Stored records
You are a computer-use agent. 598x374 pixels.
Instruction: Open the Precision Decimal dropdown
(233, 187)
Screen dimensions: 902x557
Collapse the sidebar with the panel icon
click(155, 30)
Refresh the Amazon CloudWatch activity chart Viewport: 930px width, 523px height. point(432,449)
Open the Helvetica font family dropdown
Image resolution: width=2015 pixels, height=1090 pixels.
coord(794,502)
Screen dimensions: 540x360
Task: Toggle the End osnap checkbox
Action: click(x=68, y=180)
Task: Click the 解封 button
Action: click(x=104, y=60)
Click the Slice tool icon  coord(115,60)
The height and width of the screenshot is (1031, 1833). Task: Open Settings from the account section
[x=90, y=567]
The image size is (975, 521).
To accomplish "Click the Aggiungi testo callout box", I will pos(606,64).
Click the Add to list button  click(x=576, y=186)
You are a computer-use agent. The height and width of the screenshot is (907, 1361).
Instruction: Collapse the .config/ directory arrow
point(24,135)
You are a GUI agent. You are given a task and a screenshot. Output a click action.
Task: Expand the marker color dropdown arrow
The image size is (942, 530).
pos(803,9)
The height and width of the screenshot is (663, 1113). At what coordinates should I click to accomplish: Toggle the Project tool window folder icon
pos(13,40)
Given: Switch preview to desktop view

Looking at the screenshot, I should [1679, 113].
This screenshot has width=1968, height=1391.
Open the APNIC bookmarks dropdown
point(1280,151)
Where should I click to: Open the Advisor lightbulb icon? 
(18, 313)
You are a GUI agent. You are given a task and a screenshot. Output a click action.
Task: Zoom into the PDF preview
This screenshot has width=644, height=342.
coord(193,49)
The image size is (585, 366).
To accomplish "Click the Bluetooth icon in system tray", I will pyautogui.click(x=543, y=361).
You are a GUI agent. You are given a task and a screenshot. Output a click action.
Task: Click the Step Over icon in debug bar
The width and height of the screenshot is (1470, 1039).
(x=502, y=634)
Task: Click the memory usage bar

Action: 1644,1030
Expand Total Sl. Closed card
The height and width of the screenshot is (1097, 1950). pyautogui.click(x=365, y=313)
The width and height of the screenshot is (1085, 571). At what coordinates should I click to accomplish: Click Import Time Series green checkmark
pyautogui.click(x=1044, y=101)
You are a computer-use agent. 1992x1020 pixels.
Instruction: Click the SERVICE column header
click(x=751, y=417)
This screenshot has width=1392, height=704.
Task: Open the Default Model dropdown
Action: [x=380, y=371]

**PROBLEM TO SOLVE:**
Output all of the records above exactly as they appear.

**WORKED SOLUTION:**
You are a computer-use agent. 598x374 pixels.
Instruction: Open the Precision Decimal dropdown
(233, 187)
Screen dimensions: 902x557
Collapse the sidebar with the panel icon
click(155, 30)
Refresh the Amazon CloudWatch activity chart Viewport: 930px width, 523px height. point(432,449)
Open the Helvetica font family dropdown
Image resolution: width=2015 pixels, height=1090 pixels.
coord(794,502)
Screen dimensions: 540x360
Task: Toggle the End osnap checkbox
Action: click(x=68, y=180)
Task: Click the 解封 button
Action: click(x=104, y=60)
Click the Slice tool icon  coord(115,60)
The height and width of the screenshot is (1031, 1833). Task: Open Settings from the account section
[x=90, y=567]
The image size is (975, 521).
To accomplish "Click the Aggiungi testo callout box", I will pos(606,64).
Click the Add to list button  click(x=576, y=186)
You are a computer-use agent. The height and width of the screenshot is (907, 1361).
Instruction: Collapse the .config/ directory arrow
point(24,135)
You are a GUI agent. You are given a task and a screenshot. Output a click action.
Task: Expand the marker color dropdown arrow
The image size is (942, 530).
pos(803,9)
The height and width of the screenshot is (663, 1113). At what coordinates should I click to accomplish: Toggle the Project tool window folder icon
pos(13,40)
Given: Switch preview to desktop view

Looking at the screenshot, I should [1679, 113].
This screenshot has width=1968, height=1391.
Open the APNIC bookmarks dropdown
point(1280,151)
Where should I click to: Open the Advisor lightbulb icon? 
(18, 313)
You are a GUI agent. You are given a task and a screenshot. Output a click action.
Task: Zoom into the PDF preview
This screenshot has width=644, height=342.
coord(193,49)
The image size is (585, 366).
To accomplish "Click the Bluetooth icon in system tray", I will pyautogui.click(x=543, y=361).
You are a GUI agent. You are given a task and a screenshot. Output a click action.
Task: Click the Step Over icon in debug bar
The width and height of the screenshot is (1470, 1039).
(x=502, y=634)
Task: Click the memory usage bar

Action: 1644,1030
Expand Total Sl. Closed card
The height and width of the screenshot is (1097, 1950). pyautogui.click(x=365, y=313)
The width and height of the screenshot is (1085, 571). At what coordinates should I click to accomplish: Click Import Time Series green checkmark
pyautogui.click(x=1044, y=101)
You are a computer-use agent. 1992x1020 pixels.
Instruction: Click the SERVICE column header
click(x=751, y=417)
This screenshot has width=1392, height=704.
Task: Open the Default Model dropdown
Action: [x=380, y=371]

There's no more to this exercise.